Before the church, people bottlenecked due to the added seating, and a woman blew bubbles and enticed children to pose for money with a giant teddy bear. As we stood beside our bicycles, a passing man muttered at us gruffly as if he wanted to walk right through us in the large square. Our guide shrugged. “We are not in his way,” she said and smiled.
In an enclosed street nearby (El Callejón del Duende – Goblin Alley), so narrow you can touch either side, we learn smugglers and lovers used to meet. Now it is decorated with potted plants and garden gnomes, preserved from the curious by a gate.
Next door is apartments, a weeping virgin displayed on the wall, and a free entry to the Roman ruins of a theater revealed after a building burned and the city decided not to rebuild over it.

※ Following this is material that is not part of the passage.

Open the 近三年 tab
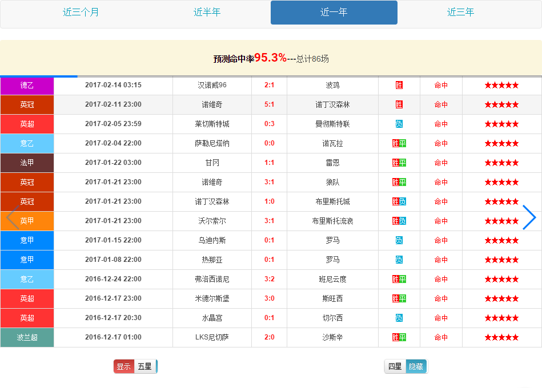click(x=460, y=13)
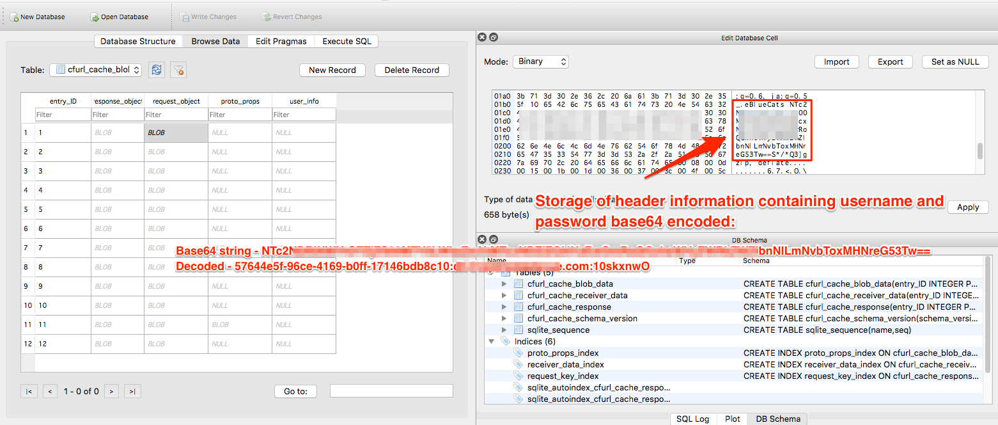Image resolution: width=998 pixels, height=425 pixels.
Task: Close the Edit Database Cell panel
Action: pyautogui.click(x=483, y=38)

The tunnel beneath is strangely beautiful; you can almost imagine the crowds cheering above you.
At candy shops, we see the penitent displayed on tins; the colors of their capes defines the brotherhood they are affiliated with. The sweets seem menacing, but it is a style of dress that’s been around since the 16th century, ripped off later by the KKK. The hoods (capirotes), originally used during the Inquisition as punishment, are meant now to ensure attention is not drawn to the penitent as individuals but rather to their public act of piety and atonement.
We stop at cafés for cold, crisp wine or chilled gazpacho and grilled fish. For our remaining time, we wander and taste, dipping into inviting pubs with darkened doorways for a beer and trying to greet mostly indifferent dogs, hoping they will want to be friends. Before the crush of the holy week crowd, we see families enjoying the beach, photographing their children in dresses and playing soccer, seeking the perfect picture to commemorate this time in their daughter’s life.
It has only been a few months since our visit, and I want to return to Cadiz for more than five days. I want to stay for months, a year, maybe the rest of my life. You cannot visit Cadiz without wanting to stay longer, without imagining yourself on that beach, in that café, greeting the bartender at the pub, getting to know the name of neighborhood dogs. You cannot see that glorious gin-clear water without hoping the currents bring you back again and again.
- Add smaller, less-frequented cities to your travels. You never know where you will fall in love with next.
- It is OK if something you have been anticipating turns out not to be that awesome in person. Chuck the disappointment and move on to new discoveries.
- In case I have not yet made it clear, I love Cadiz. I hope you get the chance to visit it and fall in love as well.